_PROBLEM DESCRIPTION:_ A faithful copy of the listing below is required.

════════════════════

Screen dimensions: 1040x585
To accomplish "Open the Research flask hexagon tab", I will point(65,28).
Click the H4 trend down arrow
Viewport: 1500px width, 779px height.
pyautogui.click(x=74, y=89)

════════════════════

_SOLUTION:_
Screen dimensions: 1040x585
To accomplish "Open the Research flask hexagon tab", I will point(65,28).
Click the H4 trend down arrow
Viewport: 1500px width, 779px height.
pyautogui.click(x=74, y=89)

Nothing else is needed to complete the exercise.